Overlevers De ouderen om wie het gaat, zijn geboren vóór de Tweede Wereldoorlog en dus ergens tussen de zeventig en ver boven de negentig jaar oud. Volgens de generatietypologie van de Utrechtse socioloog Becker (Alblas & Penninx, 2008) zijn het mensen die niet erg gericht zijn op persoonlijke ontwikkeling. Ze zijn in vergelijking met jongere generaties vrij volgzaam en hebben vooral contact met familie en buren. Door hun levenservaring tijdens de crisisjaren, de oorlog en de wederopbouw hebben ze leren overleven. Dat is hun kracht, maar tijdens het analyseren van mijn onderzoeksgegevens bleek dit ook hun zwakte, omdat ze niet snel om hulp vragen, ook niet als ze dat eigenlijk wel nodig hebben. 85
Meesterschap in het sociaal werk
Voor mijn onderzoek heb ik acht kwetsbare ouderen uitgebreid geïnterviewd. Alle acht woonden zelfstandig en kregen al langere tijd ondersteuning van een ouderenadviseur. Vaak wist men niet hoe men bij de ouderenadviseur was terechtgekomen. Hun leefsituaties en de aanleiding voor ondersteuning bleken sterk te verschillen. Ook de hulp die ze ontvingen was divers (van administratieve hulp tot rouwbegeleiding). Er was een groep die redelijk tevreden was met zijn bestaan, maar ook een groep die zich erg eenzaam voelde. Sommigen dachten actief na over hun dagelijks leven en konden goed onder woorden brengen wat hun behoefte was (bijvoorbeeld een luisterend oor of gezelschap). Anderen stelden zich meer afwachtend op. Zij gedroegen zich afhankelijk en namen geen initiatief om zelf richting te geven aan hun leven. Echter het merendeel van hen was redelijk onafhankelijk en voelde zich verantwoordelijk voor zijn eigen leven. Wat opviel was dat men weinig veeleisend was.
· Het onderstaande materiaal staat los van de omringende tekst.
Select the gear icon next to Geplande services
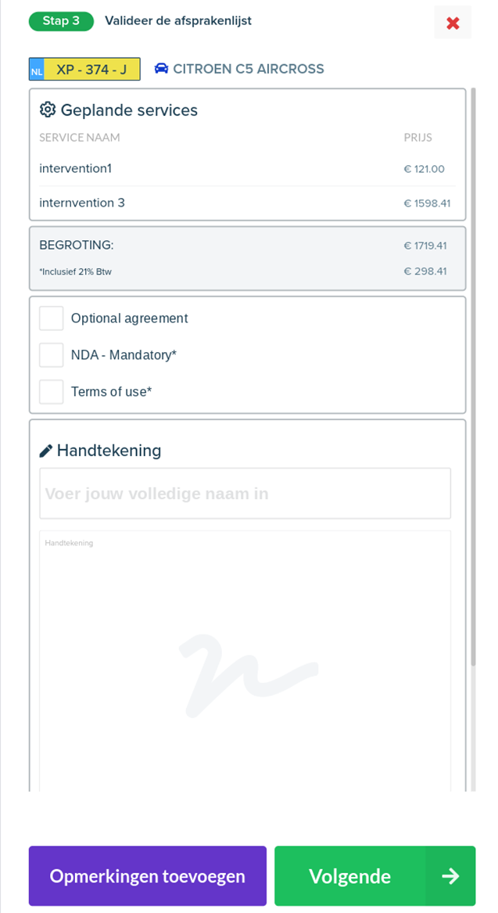The height and width of the screenshot is (913, 498). [46, 110]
Men verwachtte niet zo veel meer van het leven. ‘Je moet meer geven dan nemen’, aldus een van de deelnemers. Dit typeert mijns inziens deze generatie, die geleerd heeft om met weinig tevreden te zijn en daarom niet snel om hulp vraagt. De meesten van hen hadden eigenlijk maar één expliciete wens en dat was zelfstandig blijven wonen. De ouderen die aan het onderzoek deelnamen, hadden over het algemeen veel kracht. Het zijn overlevers of doorzetters die in hun leven altijd hun eigen boontjes hebben gedopt en dat eigenlijk nog steeds doen. Nu ze op leeftijd en meer afhankelijk van anderen zijn, nemen ze geen of weinig initiatief om meer welzijn te ervaren. Zij accepteren hun situatie, hoe naar die soms ook voelt. Ze accepteren hun problemen als iets wat bij het leven hoort en niet als iets waar je hulp bij zou kunnen vragen. Ze zijn erg bescheiden, relativeren hun problemen en verwachten niet zo veel van anderen, ze lijken anderen niet tot last te willen zijn. Met name verlies van partner en familieleden horen erbij en dat geldt ook voor het omgaan met beperkingen en isolement. Mevr. M., 86 jaar (weduwe, verloor anderhalf jaar geleden plots haar enige zoon): ‘En ’s zaterdags en ’s zondags heb ik nooit iemand… Niemand. Geen telefoon. Er komt geen mens. En dan ga ik een kast opruimen. Of een beetje klungelen. Of ik ga strijken. Dan houd ik geen weekend.’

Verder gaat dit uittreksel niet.